* _WORK INSTRUCTION_
The finished copy must match the records exactly, except that it contains no pictures.

* _INFORMATION SHOWN_
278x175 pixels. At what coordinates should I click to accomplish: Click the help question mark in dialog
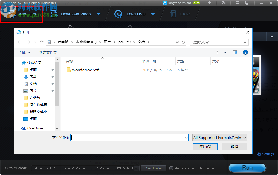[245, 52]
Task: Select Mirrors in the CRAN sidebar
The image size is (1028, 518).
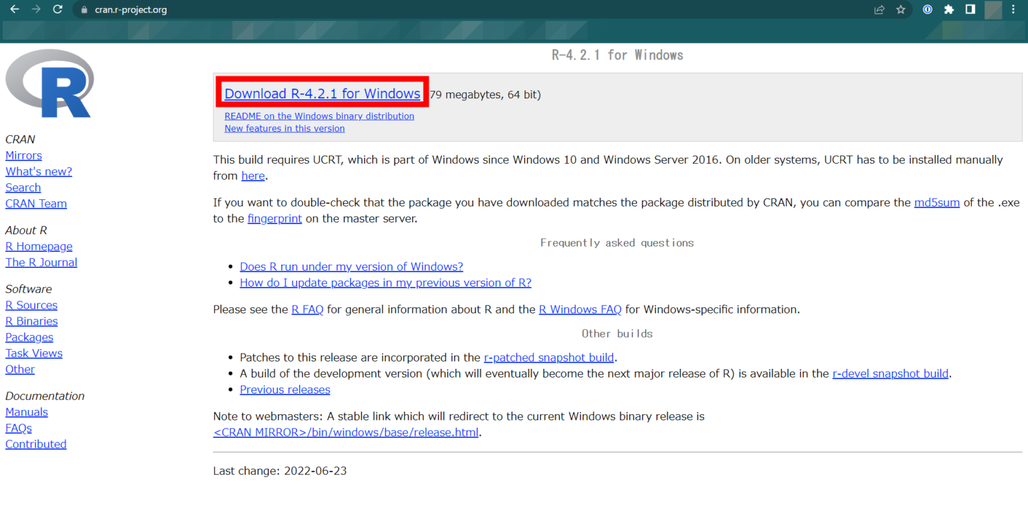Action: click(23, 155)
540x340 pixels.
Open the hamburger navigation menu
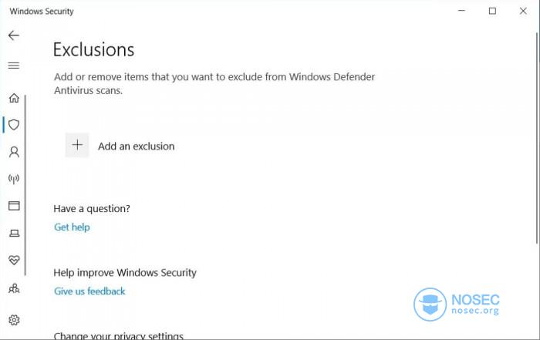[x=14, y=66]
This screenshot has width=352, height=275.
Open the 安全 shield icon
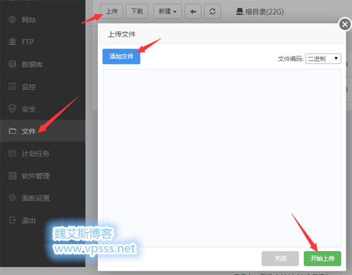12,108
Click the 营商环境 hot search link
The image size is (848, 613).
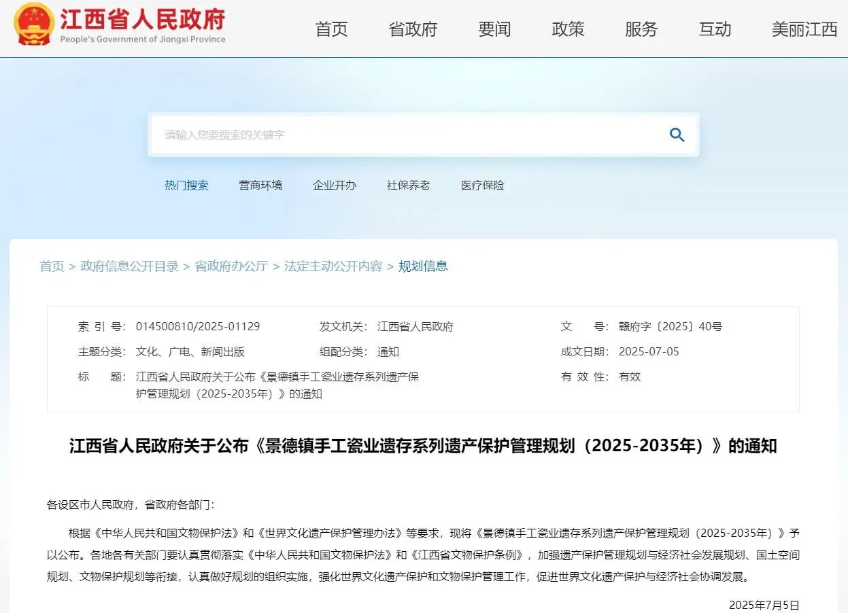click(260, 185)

* _EXERCISE RESULT_
278x175 pixels. At what coordinates should I click to accomplish: Click the help question mark in dialog
[245, 52]
Task: Select Mirrors in the CRAN sidebar
The image size is (1028, 518).
Action: click(23, 155)
540x340 pixels.
Open the hamburger navigation menu
[x=14, y=66]
This screenshot has width=352, height=275.
Open the 安全 shield icon
12,108
Click the 营商环境 hot search link
The image size is (848, 613).
click(260, 185)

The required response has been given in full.